As general-purpose LLMs become a default resource for travel planning, iVisa, a global leader in travel documentation, is issuing a formal warning: Unverified AI chatbots are structurally unsuited to provide regulated legal requirements. Without real-time verification and human oversight, the consequences of trusting automated ‘guesses’ can be severe.

When “fast” information fails

Rita Santos is a solo traveler currently on a mission to visit every country in the world. At a land border crossing between Vietnam and Cambodia, she asked a popular AI chatbot to confirm whether a visa could be obtained on arrival at that specific location. The chatbot confirmed it could.

It could not.

Upon arrival, Rita discovered the border did not issue visas on arrival for her nationality. The cascade of consequences was immediate.

  • Financial: A forced $250 emergency fee to a third-party agency for a rushed visa
  • Physical: Three hours waiting in a 40°C heat, leading to near-fainting and physical exhaustion
  • Practical: Stranded alone at a remote crossing with no support desk, no recourse, and no way to recover the costs incurred

“Wrong information at the wrong moment has a real cost,” Rita says. “I wasn’t just dealing with a logistical nightmare, I was in survival mode. You need a tool you can actually trust when you are at your most vulnerable.”

Rita’s account is one incident. But it points to a pattern that travel professionals and immigration specialists are increasingly flagging as both common and preventable. According to a February 2025 Kantar survey of more than 10,000 consumers across ten countries, 40% of global travelers have already used AI tools to plan their trips, with 62% open to doing so in the future.

Why AI falls short for travel logistics

iVisa identifies three primary reasons why LLMs are currently unsuitable for visa research:

  1. Stale data: AI models are trained on historical datasets with a fixed knowledge cutoff. Visa policies can change overnight due to diplomatic shifts, new government mandates, or public health directives. With no guarantee that any given AI model reflects current requirements.
  2. Lack of nuance: Entry requirements frequently differ depending on the specific port of entry. Visa-on-arrival policies at international airports often do not apply at land border crossings. AI models routinely conflate the two, with no mechanism for flagging the distinction.
  3. Zero accountability: If an AI provides incorrect visa advice, there is no support desk to contact and no way to recoup financial losses. The AI industry currently has no obligation to disclose the limits of its immigration knowledge or direct users to authoritative sources.
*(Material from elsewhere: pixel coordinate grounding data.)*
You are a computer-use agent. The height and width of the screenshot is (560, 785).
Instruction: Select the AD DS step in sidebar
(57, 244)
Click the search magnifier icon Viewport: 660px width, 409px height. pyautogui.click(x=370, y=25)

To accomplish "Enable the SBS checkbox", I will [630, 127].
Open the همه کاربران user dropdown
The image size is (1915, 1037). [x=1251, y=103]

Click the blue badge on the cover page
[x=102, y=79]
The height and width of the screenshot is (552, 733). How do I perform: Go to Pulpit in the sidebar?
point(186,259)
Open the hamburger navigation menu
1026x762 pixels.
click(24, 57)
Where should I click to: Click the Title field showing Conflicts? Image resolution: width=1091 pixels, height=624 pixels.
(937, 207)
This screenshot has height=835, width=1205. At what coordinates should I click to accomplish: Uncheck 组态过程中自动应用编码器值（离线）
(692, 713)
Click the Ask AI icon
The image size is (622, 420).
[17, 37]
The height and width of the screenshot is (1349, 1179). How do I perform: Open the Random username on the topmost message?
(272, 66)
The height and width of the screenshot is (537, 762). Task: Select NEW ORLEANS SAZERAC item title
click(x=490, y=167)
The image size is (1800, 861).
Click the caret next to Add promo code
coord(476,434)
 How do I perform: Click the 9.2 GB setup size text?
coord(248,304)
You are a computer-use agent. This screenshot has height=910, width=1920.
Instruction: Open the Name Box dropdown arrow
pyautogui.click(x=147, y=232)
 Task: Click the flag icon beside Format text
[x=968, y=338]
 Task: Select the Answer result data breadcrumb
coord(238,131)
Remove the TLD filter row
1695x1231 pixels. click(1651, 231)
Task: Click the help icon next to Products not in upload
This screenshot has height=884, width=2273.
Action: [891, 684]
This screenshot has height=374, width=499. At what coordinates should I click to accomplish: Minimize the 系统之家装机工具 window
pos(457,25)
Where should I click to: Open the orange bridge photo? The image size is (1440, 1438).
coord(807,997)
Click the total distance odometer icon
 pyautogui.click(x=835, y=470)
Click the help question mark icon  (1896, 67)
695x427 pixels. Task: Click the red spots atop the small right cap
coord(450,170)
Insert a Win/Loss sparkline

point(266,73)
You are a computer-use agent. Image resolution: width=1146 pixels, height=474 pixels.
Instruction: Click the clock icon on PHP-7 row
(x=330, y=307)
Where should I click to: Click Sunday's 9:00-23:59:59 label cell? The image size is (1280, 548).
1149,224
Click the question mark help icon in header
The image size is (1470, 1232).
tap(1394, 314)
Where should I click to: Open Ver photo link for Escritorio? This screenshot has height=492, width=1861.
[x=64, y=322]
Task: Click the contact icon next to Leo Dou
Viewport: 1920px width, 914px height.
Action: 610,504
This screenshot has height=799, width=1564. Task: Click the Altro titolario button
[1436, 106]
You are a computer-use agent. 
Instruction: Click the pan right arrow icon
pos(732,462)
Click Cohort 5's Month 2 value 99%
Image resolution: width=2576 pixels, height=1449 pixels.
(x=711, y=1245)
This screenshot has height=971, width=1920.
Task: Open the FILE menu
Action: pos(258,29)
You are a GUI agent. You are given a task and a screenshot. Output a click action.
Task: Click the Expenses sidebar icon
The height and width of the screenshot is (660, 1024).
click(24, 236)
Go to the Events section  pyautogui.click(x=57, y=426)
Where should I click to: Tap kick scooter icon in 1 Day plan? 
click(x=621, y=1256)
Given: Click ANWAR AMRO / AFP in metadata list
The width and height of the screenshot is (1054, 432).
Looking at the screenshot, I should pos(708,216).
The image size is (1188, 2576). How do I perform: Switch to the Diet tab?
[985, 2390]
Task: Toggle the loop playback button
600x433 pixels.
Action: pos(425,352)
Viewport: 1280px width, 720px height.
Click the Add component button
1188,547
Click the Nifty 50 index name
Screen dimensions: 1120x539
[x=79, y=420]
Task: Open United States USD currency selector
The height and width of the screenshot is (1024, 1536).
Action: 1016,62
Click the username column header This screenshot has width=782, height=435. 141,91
The solution: Human-verified accuracy

Unlike general-purpose AI tools, specialist visa platforms maintain connections to government immigration databases, employ dedicated regulatory monitoring teams, and update entry requirements in real time. The difference between a knowledge cutoff and a live data feed is, in practice, the difference between last year’s visa policy and today’s.

“Travel is about freedom, but that freedom rests on the foundation of accurate legal documentation,” says Victor Gimenez, Director of Customer Experience at iVisa. “We don’t guess; we verify. Our platform combines cutting-edge technology with a global team of experts who monitor government updates in real-time.”

Advice to travelers

iVisa urges all international travelers to take the following steps before any border crossing:

  • Treat AI-generated visa information as a starting point, never a final answer: Cross-reference any chatbot output against official government sources or a verified specialist platform.
  • Check requirements specific to your nationality, destination, and entry point; Rules vary significantly between airports, land borders, and ports. And between passport types.
  • Verify close to your departure date. Regulations can change with limited notice. Information accurate at the time of booking may not be accurate when you travel.
  • Use sources that update in real time. Government immigration portals and specialist visa services maintain current data. General-purpose AI tools do not.